I have to agree with YayGollum on this one. Tolkien might have had the gold lust cause the downfall of Dwarves on an individual basis, but the race itself seemed to suffer more from lack of females and would therefore peter out. Looking at modern life, greed is what oils the wheels of western society, and secretly is probably at the heart of the rest of the world's regimes too. Occasionally one or two players get found out for being too greedy and are toppled, either politically or physically (killed); but while the rest keep their wealth-lust a _hidden_ agenda, they remain standing. In Tolkien's world, there is a divine justice at work that brings about the demise of of individual baddies like Mim, and those who need to be brought to their senses like Thorin, but as a race.
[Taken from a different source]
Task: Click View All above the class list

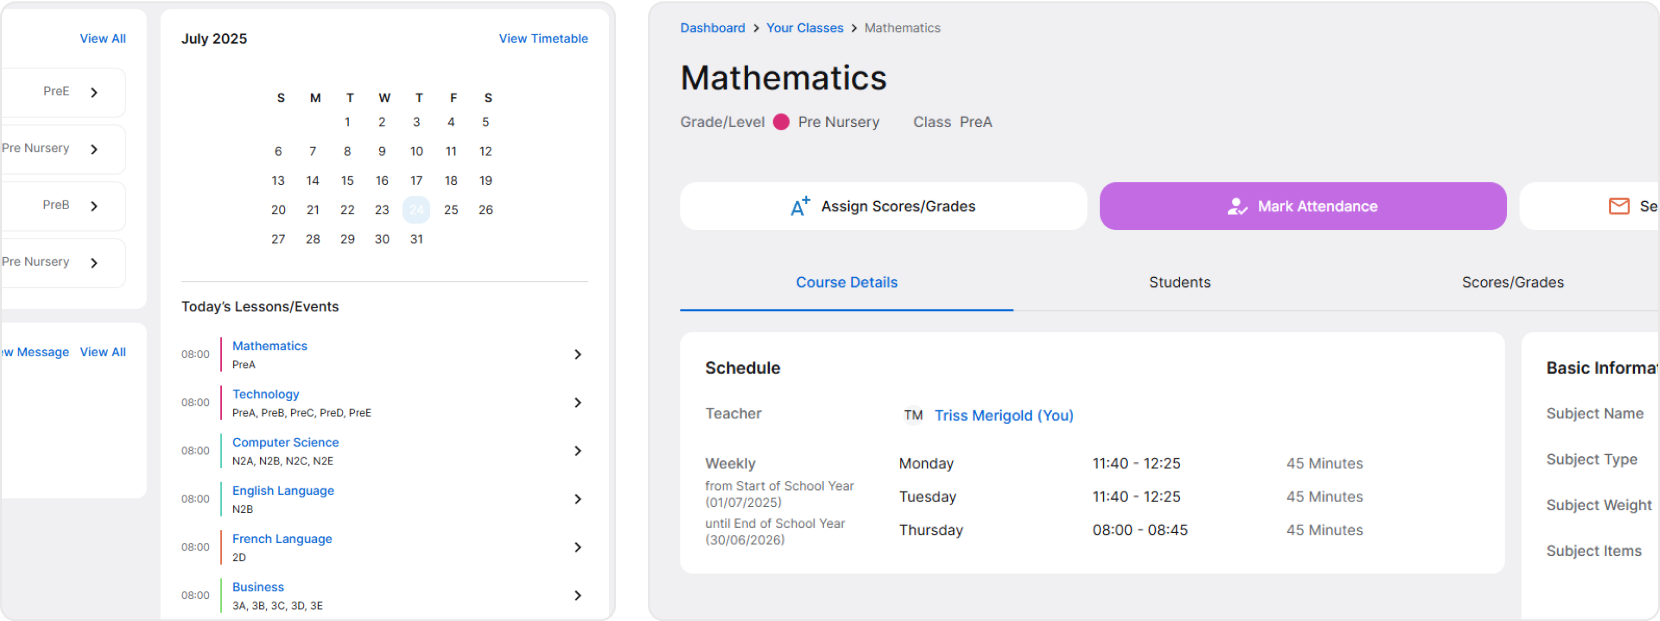Action: (x=103, y=38)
The Dwarf Kingdom at Moria was brought down by over-mining (thinks... how interesting it would be if one of the vast modern open-cast mines dug a bit too deep and awoke a balrog... "This is NBC news reporting..."). Generally, though, and especially after Moria, Dwarves had enough collective sense to manage their greed.


----------



## Lantarion (Oct 18, 2003)

Eledhwen, sounds interesting! I almost buy your Divine Justice-theory. 
But how was Mîm a baddie?? 

I would agree thuogh, that the Dwarven race would have enough sense to _not_ get themselves wiped out over some greedy aspirations.. However, it seems that while many other so-called "Dwarven" races in various modern fantasy stories have mechanics and ingenious machinery as their defining perk (the best-executed of which I think is the race of the Dwemer in the epic rpg game, 'Morrowind'), I'd say that greed or ambition would be that of Tolkien's 'Noegyth'.


----------



## Eledhwen (Oct 20, 2003)

> _Originally posted by Lantarion _
> *Eledhwen, sounds interesting! I almost buy your Divine Justice-theory.
> But how was Mîm a baddie??
> *


The simplest answer is to quote the index from the silmarillion: _ Mîm_: The Petty-dwarf in whose house on Amon Rudh Turin dwelt with the outlaw band, and by whom their lair was betrayed to the orcs.."
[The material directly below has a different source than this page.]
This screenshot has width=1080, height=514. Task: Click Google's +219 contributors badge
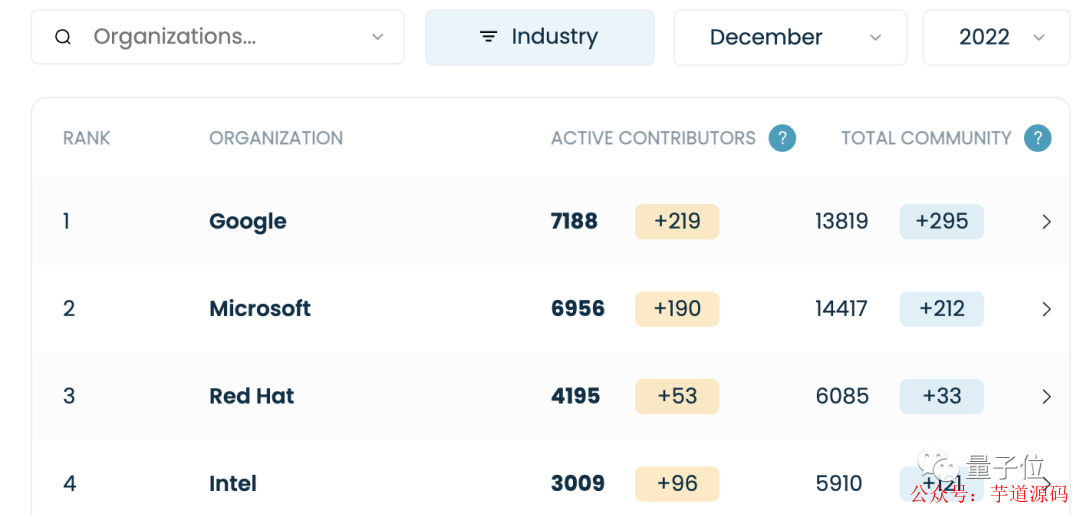(x=677, y=222)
Bad enough for you? OK, he had his reasons....


----------



## YayGollum (Oct 20, 2003)

No, that's not bad enough for me. I've always liked Mim. Very fun to read about. Very tragic, too. And misunderstood and things. oh well. Full of self-preservation. Yay!  One of my favorites from The Sil. Not a bad guy at all. Beleg was definitely evil, though.


----------



## Gil-Galad (Oct 23, 2003)

hmhmm I think that inborn greed is the reason for the downfall of the dwarven race as much as the desire for absolute happiness(immortality)is the reason for the Fall of Numenor.
I believe there were some other factors whichi influenced the dwarven fall.Why not the conservative life in the caves?Or probably there was a mistake in their design.
They were created by Aule and he is not Eru.I mean that Aule didn't have all the abilities to create something as good as people or elves.I suppose there was a kind of defect in the dwarven gene.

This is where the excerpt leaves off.